14 Новое у Вальтера и Клариссы Постановщик и его зрители
Неспокойность его состояния заставила Ульриха вечером отправиться к Вальтеру и Клариссе. Дорогой он пытался восстановить в памяти письмо, которое сунул куда-то в багаж или потерял, но так и не вспомнил никаких подробностей, кроме последней фразы — «Надеюсь, ты скоро вернешься», — и общего впечатления, что надо будет поговорить с Вальтером, впечатления, с которым связались не только сожаление и неловкость, но и злорадство. На этом мимолетном, непроизвольном и маловажном чувстве он теперь застрял, вместо того чтобы прогнать его, и испытывал при этом нечто подобное головокружению от высоты, при котором успокаиваешься, когда спустишься вниз.
Повернув к дому, он увидел Клариссу: она стояла на солнце, у боковой стены, обсаженной персиковыми деревьями; держа руки за спиной, она опиралась на поддававшиеся ветки и глядела вдаль, не замечая Ульриха. В ее позе была какая-то самозабвенная оцепенелость, но в то же время какая-то почти незаметная театральность, отметить которую мог только знавший всякие ее черточки друг: вид у нее был такой, словно она играла роль в драме важных мыслей, работавших в ней, одна из которых, однако, захватила ее и не отпускала. Он вспомнил ее слова: «Я хочу ребенка от тебя! Сегодня они были не так неприятны ему, как тогда; он тихо окликнул ее и подождал.

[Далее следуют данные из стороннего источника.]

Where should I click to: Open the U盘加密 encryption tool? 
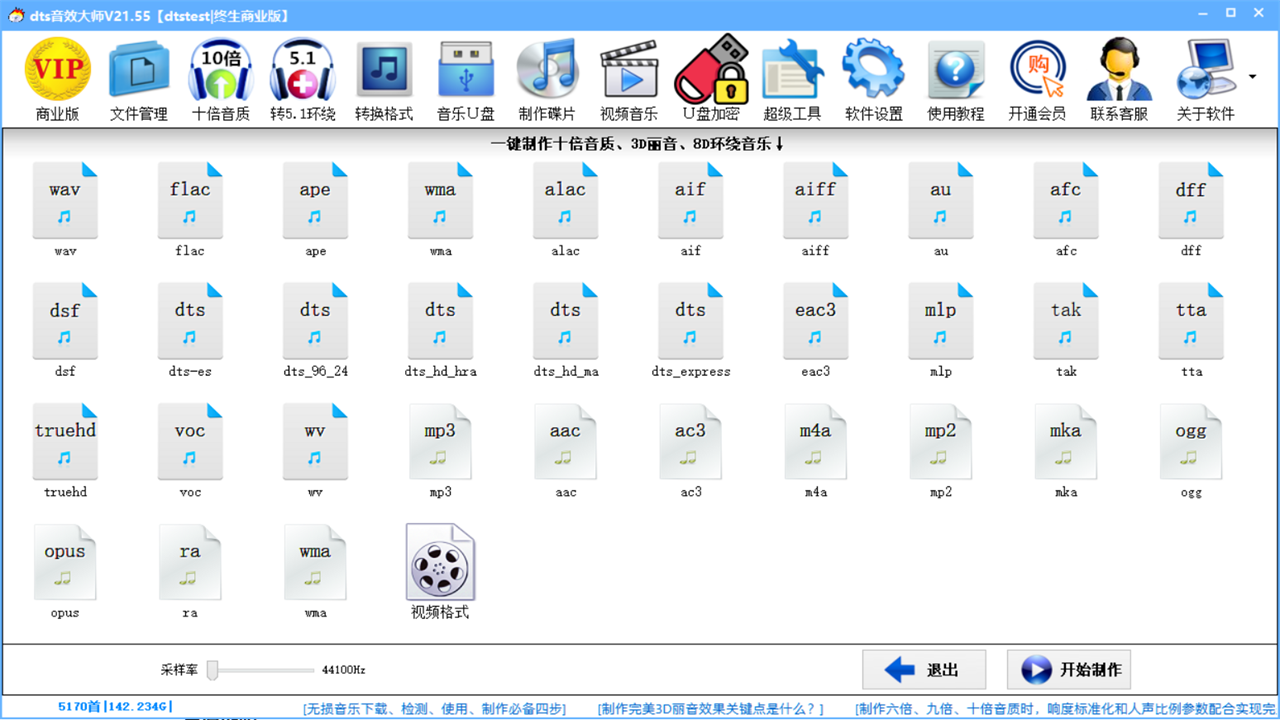[711, 78]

А Кларисса думала: «На этот раз Мейнгаст совершает свое превращение у нас!» В его жизни было ведь много весьма любопытных превращений, и, никак больше не откликнувшись на подробный ответ Вальтера, он в один прекрасный день исполнил свой посул и приехал. Кларисса была убеждена, что работа, которую он затем сразу же начал у них, связана с превращением. Воспоминание об одном индийском боге непременно где-нибудь останавливающемся перед очередным очищением, смешалось у нее с воспоминанием о том, что насекомые выбирают определенные места, чтобы окуклиться, и от этой мысли, показавшейся ей невероятно здоровой и земной, она перешла к чувственному аромату персиковых деревьев, созревающих у освещенной солнцем стены. Логическим результатом всего этого было то, что она стояла под окном в пылающих лучах заходящего солнца, меж тем как пророк удалился в тенистую глубину дома. Накануне он объявил ей и Вальтеру, что первоначально немецкое «кнехт», (то есть слуга, раб, холоп) значило — как и английское «knight» — «юноша», «мальчик», «оруженосец», «боец», «герой»: теперь она твердила себе: «Я его слуга, его оруженосец!»— и служила ему и охраняла его работу. Для этого не нужно было никаких больше слов, она просто стойко сносила солнечные лучи, застыв на месте с ослепленным лицом. Когда Ульрих заговорил с ней, она медленно повернула лицо к неожиданному голосу, и он обнаружил, что что-то переменилось. В глазах, глядевших навстречу ему, был холод, какой излучают, когда потухает день, краски природы; и он тотчас же понял: ей от тебя ничего больше не нужно! Во взгляде ее не было уже ни следа того, что она хотела «выпростать его силой из каменной глыбы», что он был великим дьяволом или богом, что она порывалась бежать с ним через «дыру в музыке», что хотела убить его, если он не полюбит ее.